YOUNG VOICE
Surgeons in jeans
Before the 1800s, operating rooms in hospitals posed a different picture compared to what we have right now. Surgeons weren’t clad in sterile gowns nor did they don rubber gloves. A pair of slacks matched with a homemade knitted sweatshirt, will do. They were comfortably wearing street clothes while cutting open a patient’s abdomen. They didn’t even care to wash their hands before starting the procedure. The operating room was as filthy like the public toilets we now find along busy highways. Operating instruments used weren’t sterilized. Imagine the same speculum used on one patient’s anus will be the same speculum used to view the deeper portions of your nose. With the presented scenario in the past, there is no surprise that around half of all surgery patients who survived the actual surgery typically died of infections that developed after the operation. Not many wondered on what could have caused the infections because most believe that tiny organisms such as bacteria and viruses couldn’t possibly defeat and weaken a larger organism like a human being.
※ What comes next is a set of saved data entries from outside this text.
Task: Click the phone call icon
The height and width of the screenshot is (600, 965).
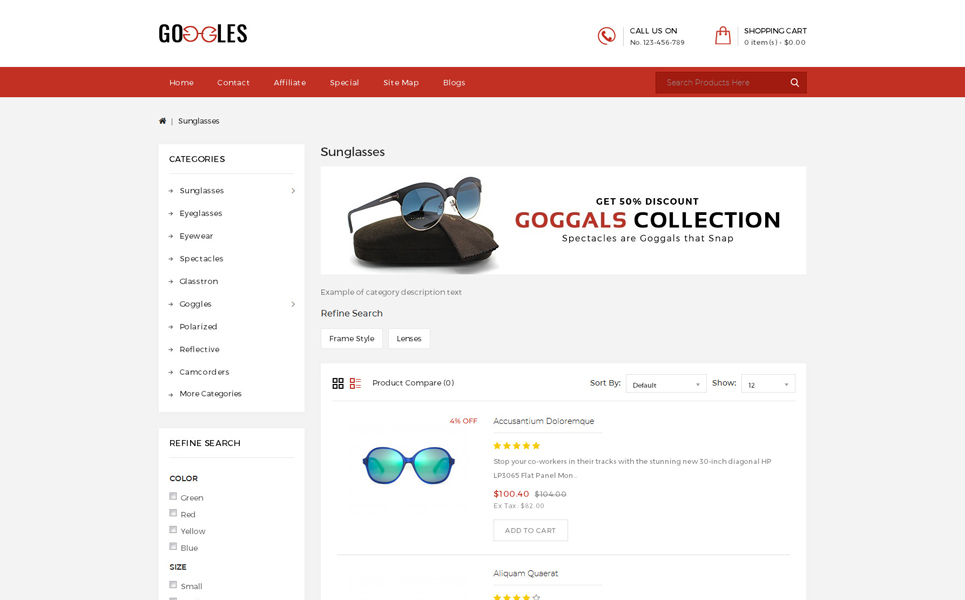Action: click(606, 36)
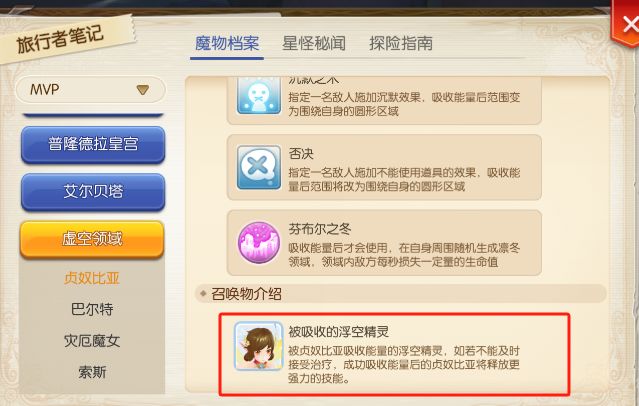Click the silence snowman skill icon

(259, 95)
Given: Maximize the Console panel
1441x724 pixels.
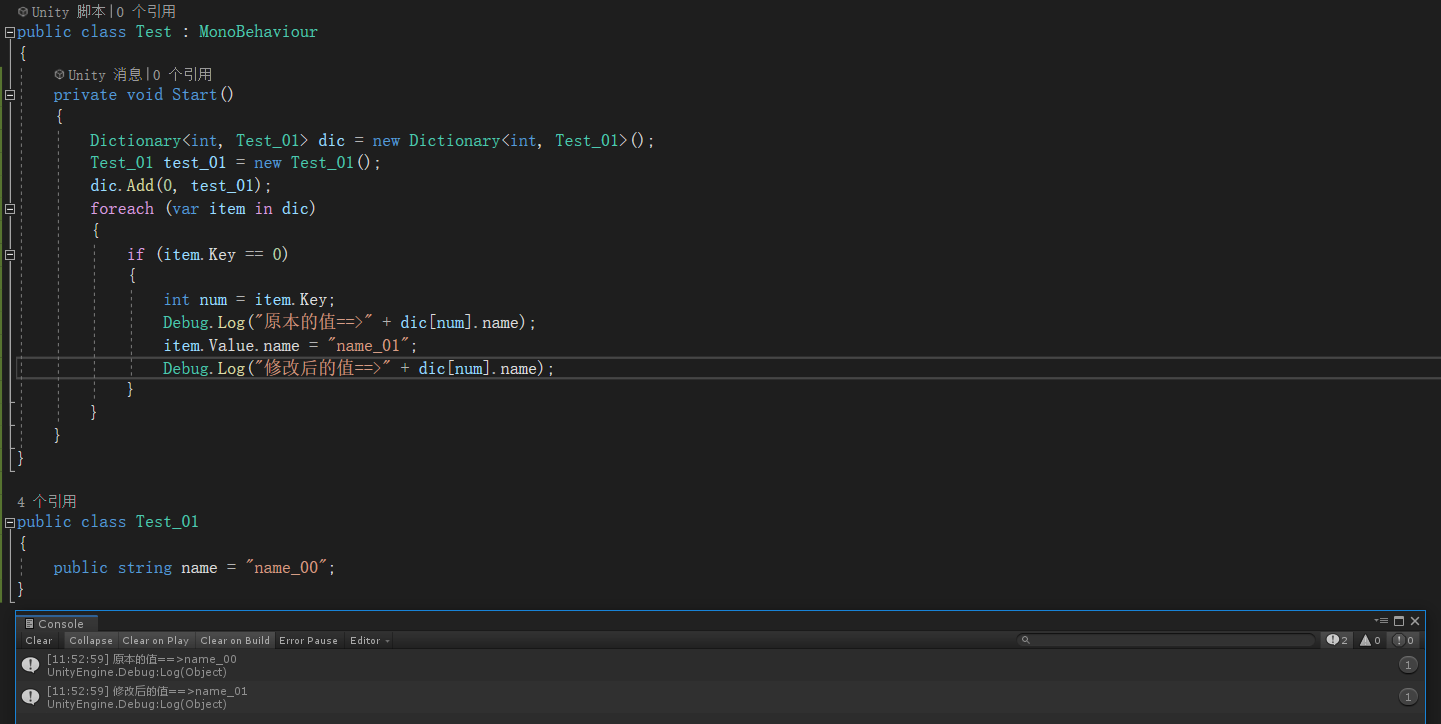Looking at the screenshot, I should click(1399, 621).
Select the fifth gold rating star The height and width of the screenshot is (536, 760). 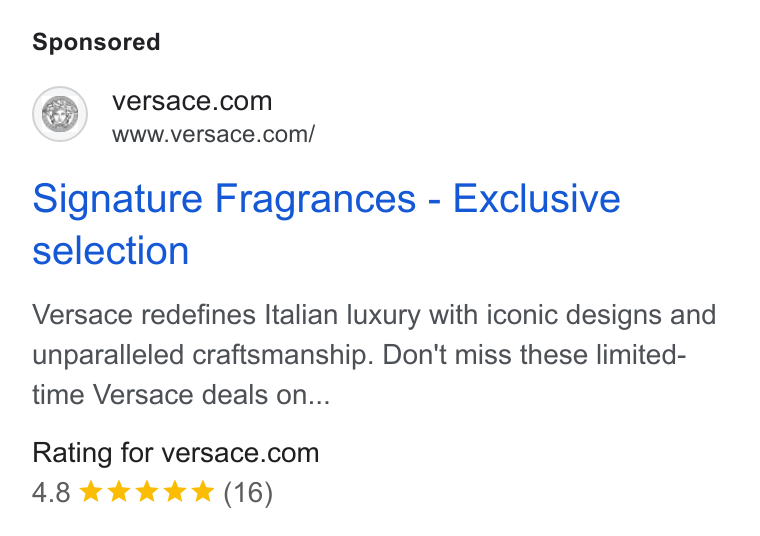[x=203, y=491]
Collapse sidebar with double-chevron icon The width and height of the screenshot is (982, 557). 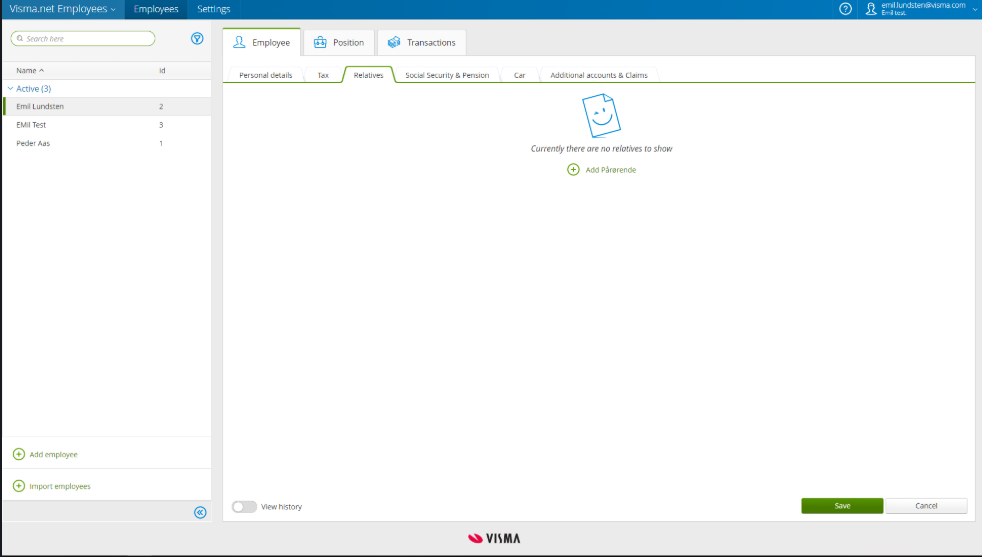pyautogui.click(x=200, y=513)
It wasn’t after in the mid 1800’s when Louis Pasteur and Robert Koch proved through their experiments that much of the diseases and mortalities were caused by tiny organisms, we call as germs. Thus, the birth of the germ theory of disease. Koch and Pasteur isolated potential disease-bearing material into the bloodstream and compared the fermentation of milk to the degenerative effects of microorganisms to the human body. With the fact established, Joseph Lister forumlated antiseptic agents which he used during his surgeries, thereby decreasing the rate of surgical mortality.
What if Pasteur and Koch never validated and questioned what was before then an established fact and an accepted truth? I guess more people will die not because of their disease condition but because of the treatment given that predisposes them to an even greater risk for infection. Thank goodness they opted to question facts and remained eager skeptics. Learning and development are never stagnant states; they are dynamic processes that continue to evolve through time.
There are only two lessons in 5th grade science that remain intact in my already diluted brain. One is on photosynthesis; the process by which plants make their own food. Two is about validation or verification; it is vital to the efficient use of the scientific method. Understanding of reality can only take place if one have lived and verified the reason why such fact was considered true. Although it is established that water is indeed wet, you’ll only be able to understand why it was declared as wet, if you yourself will dip your hands into a pail of water.
Validation and verification can both confirm and contradict what was previously been true. Thus, I always stand by the belief that it isn’t any waste of time to try and prove even the most universal fact. I once thought that dark chocolates can’t give me the same satiety as plain chocolates would. I once thought that dark chocolates were bitter. I decided to taste one, and found out I began liking it more than plain chocolates because the validation of the dark chocolate gave birth to my new taste for bittersweets. Yes, if I haven’t dared to validate, to verify, to experience how eating dark chocolate was like, I would have been stagnant to my belief that they were not at all tasty. But even if I may not have enjoyed the dark chocolate’s bittersweet flavor, I would not consider the trial as futile and worthless since I have established the fact that it is indeed “not my taste”.
Certain events, a number of situations remained stagnant since people were blinded to the belief that these are irrevocable. We often attribute our third-world lifestyle to poverty. Is poverty really the cause of our retrogression? Have we validated that established reality so as to really convince ourselves? As far as my trivial yet untainted idealism can perceive, success stories of Cinderella-like rags-to-riches experiences are just at every nook and corner. These have proven that poverty doesn’t limit the once poor person’s potentials to become successful and well-furnished. It is fear of taking risks, the lack of courage to validate and explore beyond what society have established as facts that keeps one from progressing.
Yes, there are facts that we can’t anymore change. But to validate it that it is indeed final would all the more support the reason, and we ourselves begin to understand why it was declared true in the first place.
I am just glad Robert and Louis have decided to validate.
Because if they haven’t; we’ll all find ourselves operated by surgeons in jeans with an even less than 50/50 chance of being wheeled out of the operating room alive.